Extracted data START
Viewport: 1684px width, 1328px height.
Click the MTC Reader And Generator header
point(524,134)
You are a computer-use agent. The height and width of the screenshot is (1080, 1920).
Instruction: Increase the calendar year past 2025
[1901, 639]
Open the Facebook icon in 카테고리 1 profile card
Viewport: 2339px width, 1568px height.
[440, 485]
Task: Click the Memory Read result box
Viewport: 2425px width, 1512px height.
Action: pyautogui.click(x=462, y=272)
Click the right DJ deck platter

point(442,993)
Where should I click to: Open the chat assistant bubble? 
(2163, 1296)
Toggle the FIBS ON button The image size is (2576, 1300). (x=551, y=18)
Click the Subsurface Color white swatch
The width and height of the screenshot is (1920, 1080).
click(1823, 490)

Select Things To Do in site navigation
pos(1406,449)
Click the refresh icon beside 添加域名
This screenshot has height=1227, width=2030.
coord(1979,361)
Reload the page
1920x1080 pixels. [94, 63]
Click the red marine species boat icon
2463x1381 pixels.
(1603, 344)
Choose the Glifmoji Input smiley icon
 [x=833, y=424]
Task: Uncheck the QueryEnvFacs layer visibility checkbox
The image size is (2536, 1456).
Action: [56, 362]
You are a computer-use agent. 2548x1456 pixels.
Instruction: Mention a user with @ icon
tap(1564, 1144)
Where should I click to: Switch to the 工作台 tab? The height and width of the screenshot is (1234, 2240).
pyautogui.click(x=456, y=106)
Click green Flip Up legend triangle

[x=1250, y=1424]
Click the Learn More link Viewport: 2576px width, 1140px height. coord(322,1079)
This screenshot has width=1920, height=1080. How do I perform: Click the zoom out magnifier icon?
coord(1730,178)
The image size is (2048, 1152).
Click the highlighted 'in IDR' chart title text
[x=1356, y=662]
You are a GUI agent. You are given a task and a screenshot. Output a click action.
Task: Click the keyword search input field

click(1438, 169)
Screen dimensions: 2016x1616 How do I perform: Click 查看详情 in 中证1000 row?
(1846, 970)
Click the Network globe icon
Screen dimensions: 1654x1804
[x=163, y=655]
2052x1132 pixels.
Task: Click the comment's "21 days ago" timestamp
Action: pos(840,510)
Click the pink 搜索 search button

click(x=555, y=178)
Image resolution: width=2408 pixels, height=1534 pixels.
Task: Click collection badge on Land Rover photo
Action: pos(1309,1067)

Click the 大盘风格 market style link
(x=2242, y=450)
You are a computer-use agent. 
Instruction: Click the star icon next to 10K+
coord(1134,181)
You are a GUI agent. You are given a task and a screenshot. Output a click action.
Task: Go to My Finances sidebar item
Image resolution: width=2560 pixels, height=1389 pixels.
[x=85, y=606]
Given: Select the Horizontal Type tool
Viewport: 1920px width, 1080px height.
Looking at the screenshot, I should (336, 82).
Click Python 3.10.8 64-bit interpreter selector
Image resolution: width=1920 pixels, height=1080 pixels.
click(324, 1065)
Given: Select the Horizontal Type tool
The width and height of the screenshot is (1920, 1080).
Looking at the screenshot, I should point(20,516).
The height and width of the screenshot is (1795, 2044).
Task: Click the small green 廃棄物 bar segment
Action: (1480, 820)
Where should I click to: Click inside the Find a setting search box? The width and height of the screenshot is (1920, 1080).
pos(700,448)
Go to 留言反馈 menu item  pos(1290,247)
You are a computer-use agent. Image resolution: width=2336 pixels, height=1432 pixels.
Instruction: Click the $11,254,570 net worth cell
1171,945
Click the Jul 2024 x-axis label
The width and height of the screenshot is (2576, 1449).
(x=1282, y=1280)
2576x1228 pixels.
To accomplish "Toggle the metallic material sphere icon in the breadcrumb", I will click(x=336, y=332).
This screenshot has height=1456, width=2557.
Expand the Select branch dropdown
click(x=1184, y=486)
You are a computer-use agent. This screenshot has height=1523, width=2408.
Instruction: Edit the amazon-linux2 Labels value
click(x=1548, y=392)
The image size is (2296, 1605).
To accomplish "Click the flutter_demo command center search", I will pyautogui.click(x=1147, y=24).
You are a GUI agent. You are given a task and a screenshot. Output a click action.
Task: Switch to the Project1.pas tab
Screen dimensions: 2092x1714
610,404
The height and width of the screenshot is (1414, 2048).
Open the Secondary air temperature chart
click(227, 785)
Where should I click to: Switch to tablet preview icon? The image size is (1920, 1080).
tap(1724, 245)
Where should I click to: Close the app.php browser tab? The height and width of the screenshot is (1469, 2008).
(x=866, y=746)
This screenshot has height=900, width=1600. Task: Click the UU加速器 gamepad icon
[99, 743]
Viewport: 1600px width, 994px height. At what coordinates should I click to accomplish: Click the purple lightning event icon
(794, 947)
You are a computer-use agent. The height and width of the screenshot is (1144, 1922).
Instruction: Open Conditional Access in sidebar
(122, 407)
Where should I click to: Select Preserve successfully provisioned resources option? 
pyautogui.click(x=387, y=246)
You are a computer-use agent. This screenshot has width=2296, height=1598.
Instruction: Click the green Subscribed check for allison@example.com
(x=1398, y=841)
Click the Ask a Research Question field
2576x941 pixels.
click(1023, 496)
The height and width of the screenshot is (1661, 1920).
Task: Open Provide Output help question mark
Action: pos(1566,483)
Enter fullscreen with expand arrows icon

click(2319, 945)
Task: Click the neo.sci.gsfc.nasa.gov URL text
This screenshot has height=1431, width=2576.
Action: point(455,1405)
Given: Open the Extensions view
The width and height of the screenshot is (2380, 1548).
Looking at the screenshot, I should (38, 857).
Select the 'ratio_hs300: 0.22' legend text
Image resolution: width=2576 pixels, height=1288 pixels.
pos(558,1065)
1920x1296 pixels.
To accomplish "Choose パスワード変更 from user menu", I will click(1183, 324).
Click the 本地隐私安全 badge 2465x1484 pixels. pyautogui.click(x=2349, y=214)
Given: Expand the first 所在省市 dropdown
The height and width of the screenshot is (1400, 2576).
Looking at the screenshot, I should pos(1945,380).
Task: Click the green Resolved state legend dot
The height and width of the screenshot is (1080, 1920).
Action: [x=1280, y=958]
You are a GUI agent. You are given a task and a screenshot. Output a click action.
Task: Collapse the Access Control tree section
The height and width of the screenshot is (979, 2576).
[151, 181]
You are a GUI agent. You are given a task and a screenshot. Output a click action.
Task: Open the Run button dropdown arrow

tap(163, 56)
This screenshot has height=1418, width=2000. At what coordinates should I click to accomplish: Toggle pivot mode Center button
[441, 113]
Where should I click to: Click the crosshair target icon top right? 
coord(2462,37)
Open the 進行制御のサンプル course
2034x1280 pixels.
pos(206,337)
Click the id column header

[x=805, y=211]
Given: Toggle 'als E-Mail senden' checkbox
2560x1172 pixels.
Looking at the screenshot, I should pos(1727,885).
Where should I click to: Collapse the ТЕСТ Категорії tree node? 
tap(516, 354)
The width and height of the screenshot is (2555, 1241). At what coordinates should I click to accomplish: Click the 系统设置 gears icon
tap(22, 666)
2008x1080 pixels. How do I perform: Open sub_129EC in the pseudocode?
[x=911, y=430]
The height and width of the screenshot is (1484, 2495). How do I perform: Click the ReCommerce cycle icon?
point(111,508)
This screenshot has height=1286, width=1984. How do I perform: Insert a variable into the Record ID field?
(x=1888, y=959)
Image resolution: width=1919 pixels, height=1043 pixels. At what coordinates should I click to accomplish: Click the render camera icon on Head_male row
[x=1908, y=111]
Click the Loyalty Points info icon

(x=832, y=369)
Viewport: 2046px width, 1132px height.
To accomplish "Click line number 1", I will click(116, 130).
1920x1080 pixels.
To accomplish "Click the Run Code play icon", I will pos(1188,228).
Extracted data END
◆ Problem requirements:
From the beginning of the listing above down to the line with "Task: Uncheck the", every line should be restated exactly.

◆ Task answer:
Viewport: 1684px width, 1328px height.
Click the MTC Reader And Generator header
point(524,134)
You are a computer-use agent. The height and width of the screenshot is (1080, 1920).
Instruction: Increase the calendar year past 2025
[1901, 639]
Open the Facebook icon in 카테고리 1 profile card
Viewport: 2339px width, 1568px height.
[440, 485]
Task: Click the Memory Read result box
Viewport: 2425px width, 1512px height.
Action: pyautogui.click(x=462, y=272)
Click the right DJ deck platter

point(442,993)
Where should I click to: Open the chat assistant bubble? 
(2163, 1296)
Toggle the FIBS ON button The image size is (2576, 1300). (x=551, y=18)
Click the Subsurface Color white swatch
The width and height of the screenshot is (1920, 1080).
click(1823, 490)

Select Things To Do in site navigation
pos(1406,449)
Click the refresh icon beside 添加域名
This screenshot has height=1227, width=2030.
coord(1979,361)
Reload the page
1920x1080 pixels. [94, 63]
Click the red marine species boat icon
2463x1381 pixels.
(1603, 344)
Choose the Glifmoji Input smiley icon
 [x=833, y=424]
Task: Uncheck the QueryEnvFacs layer visibility checkbox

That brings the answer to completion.